Roy was Todd’s father, whom I called Mr. Wilford to his face and Fatso behind his back. Unlike Todd’s mother, he was American. He was roughly the same height as his wife and weighed twice as much. Hot weather could make him lose his temper over almost anything. It was cool and breezy that day so he seemed only vaguely menacing. The cigar and can of Schlitz he had in his hands helped to soothe his mood.

“So what happened here?” he asked Todd.

“David fell in the bushes,” Todd said.

“All right then,” his father said and sat down at the kitchen table. Todd’s explanation was satisfactory to him. Apparently, so was my injury. I didn’t like Todd’s father so I didn’t mind him not wanting to get involved, but I kind of wished someone did.

Todd’s mother came back into the kitchen and poured me a glass of fruit punch, the kind from concentrate that gives you a red mustache when you drink it.

“Here you go, David. Maybe this’ll help,” she said and walked out of the room.

I was feeling a little panicked. I was pretty sure I needed medical attention, not a glass of Kool Aid. Was this how they treated kids who got injured around them? How many brothers and sisters did Todd have before his parents started culling the herd?

I needn’t have worried. What Todd’s mother had failed to mention was that she called my parents to pick me up when she was in the other room.

My folks arrived with my brother Gordon. While the grown-ups were off talking amongst themselves, Gordon backhanded my shoulder to get my attention and pointed at the cigar in the ashtray on the kitchen table. Rather, he pointed at the chewed end of the cigar.

It was horrifying. If it were just a mass of mulched tobacco and spit, that would have one thing, but mixed in was something beige and lumpy. It was no doubt bits of Todd’s father’s latest snack, or perhaps the last few. I couldn’t make out what it was exactly. It looked a little like the fat cut away from raw chicken and also a bit like American cheese. I was disgusted, but just like seeing a deformed person on the bus, I couldn’t look away.

My parents came back in and took me home with them. My father checked out my eye and when he found it could see through it just fine, he decided I didn’t need to go to the emergency room.  I trusted his judgment because he was a smart man who knew fancy words like “hematoma.”
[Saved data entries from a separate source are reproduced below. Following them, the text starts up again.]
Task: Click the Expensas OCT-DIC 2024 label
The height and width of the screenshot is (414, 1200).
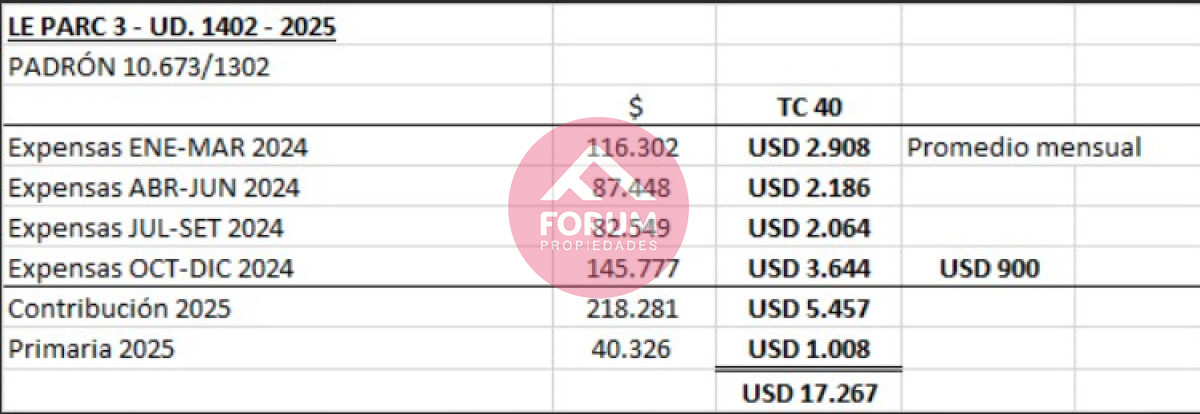Action: tap(152, 268)
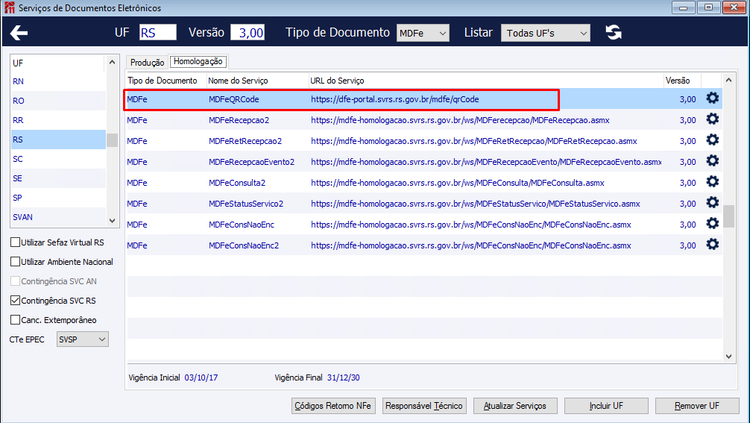Open settings gear for MDFeQRCode row

pyautogui.click(x=712, y=98)
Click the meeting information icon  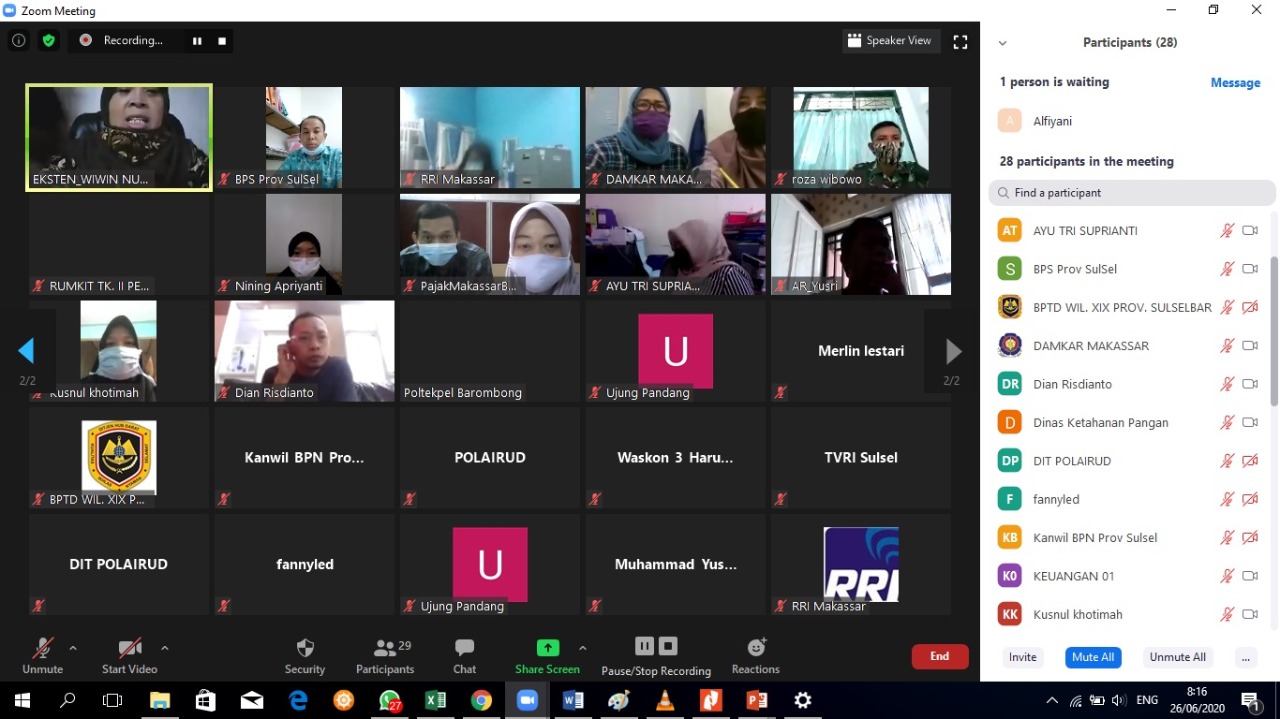point(18,41)
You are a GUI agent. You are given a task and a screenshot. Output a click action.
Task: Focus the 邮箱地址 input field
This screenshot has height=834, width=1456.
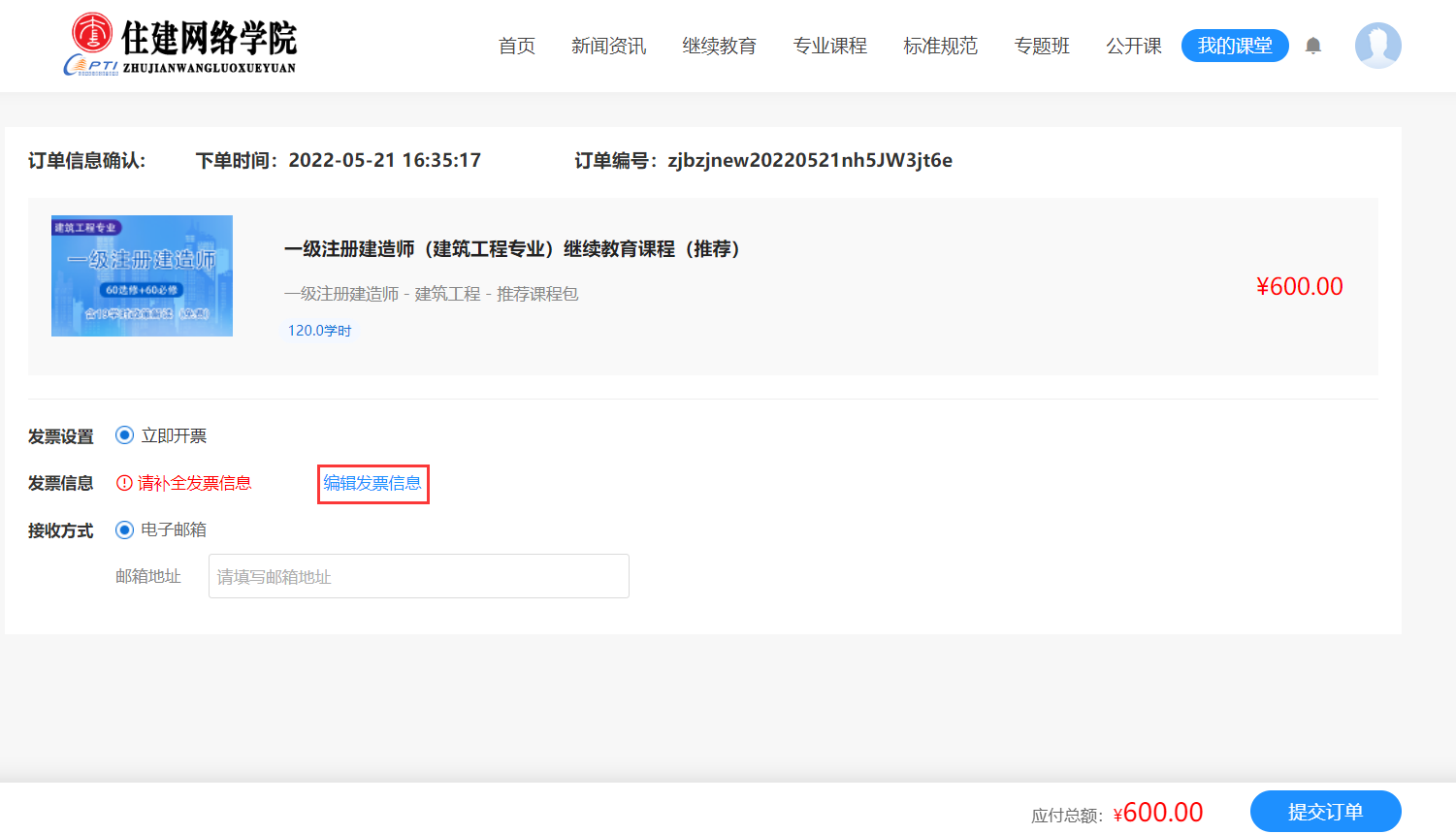point(419,576)
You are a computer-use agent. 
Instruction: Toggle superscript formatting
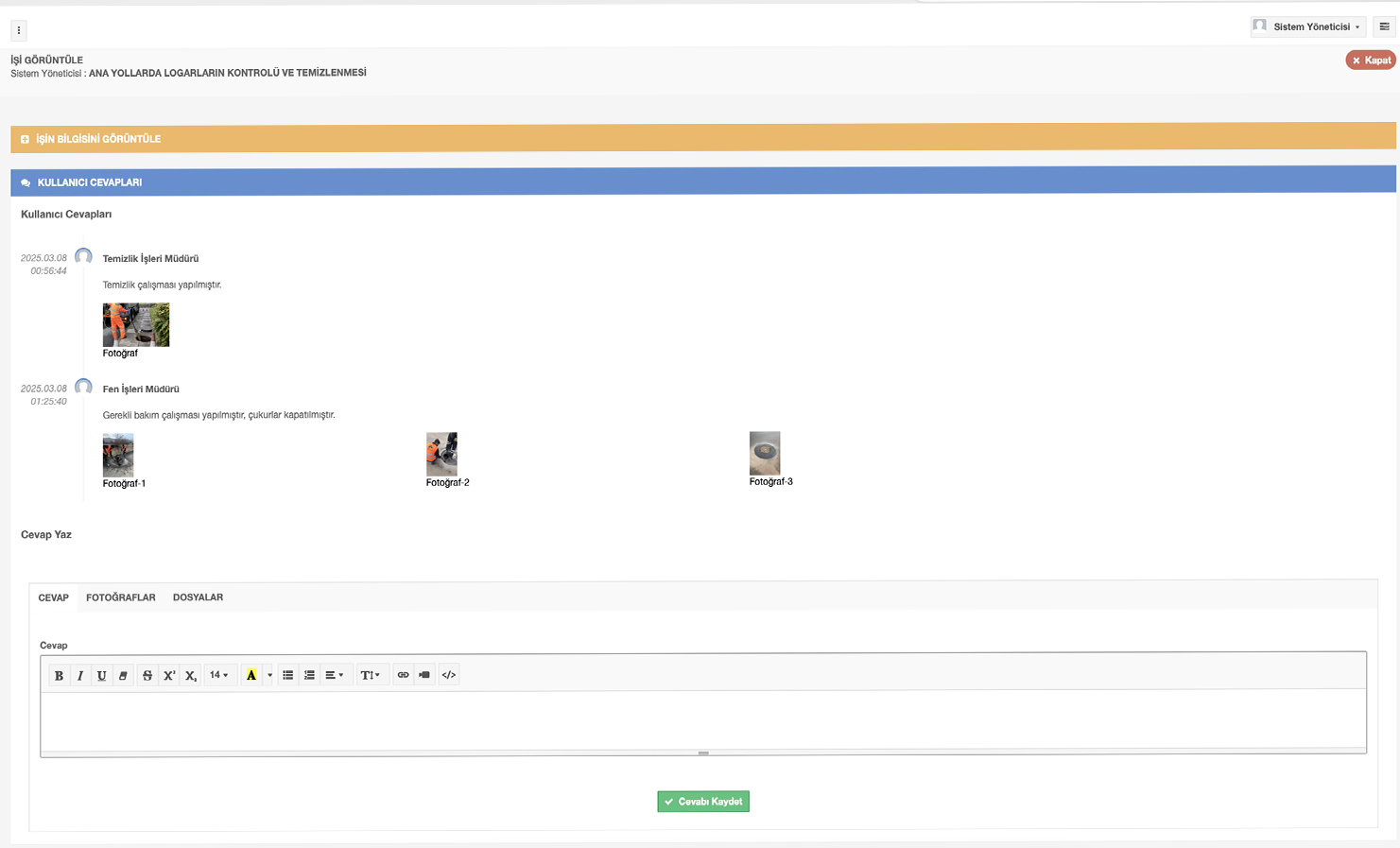coord(169,675)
The next day, I woke up  with a huge shiner and my eyelid swollen half shut. I got dressed and went to school looking like someone had beaten the shit out of me. Fortunately, this was the mid 1970s so there was little risk of anyone assuming the worst and calling CPS without bothering to find out what happened.

Dad never hit me so the thought of that hadn’t crossed my mind. However, other kids had plenty of times over the years because I was both scrawny and mouthy. I didn’t want anyone to think it happened again so I made it a point to tell everyone at school the real story.
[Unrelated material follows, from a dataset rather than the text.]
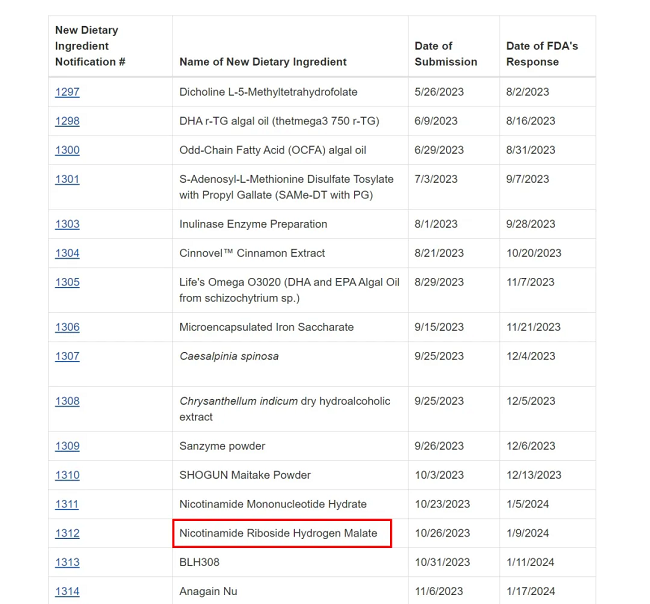Image resolution: width=650 pixels, height=604 pixels.
Task: Click notification number 1300
Action: coord(67,150)
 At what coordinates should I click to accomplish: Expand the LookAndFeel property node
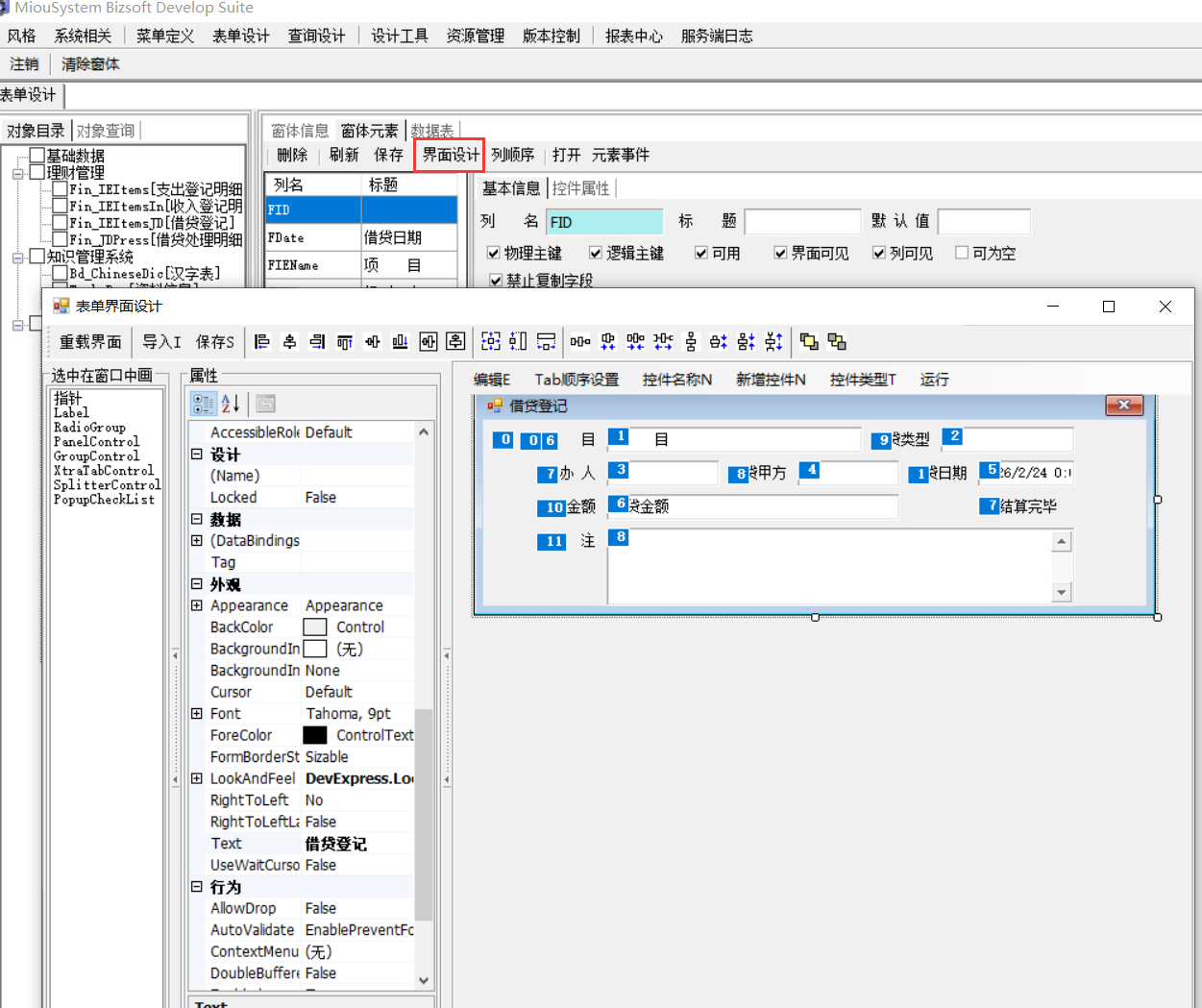[197, 778]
Everyone seemed to believe me except for my PE teacher, who balled his meaty fist and said, “It looks like you ran into one of these.” The other kids laughed when he said it. They probably still believed me, but his version was more fun.

I wanted to argue the point, but didn’t have it in me. My brain couldn’t shake the visual of the chewed end of that cigar. The image stayed with me, periodically grossing me out for a long time afterward. Decades later, I can still remember it in far greater detail than I would like.

So that was my take away, not that I was being a crybaby, not that I shouldn’t judge people based on how funny looking their teeth are. It’s hard to learn life lessons when some bright, shiny object distracts you. Or if nothing bright or shiny presents itself, chewed up and disgusting will do in a pinch.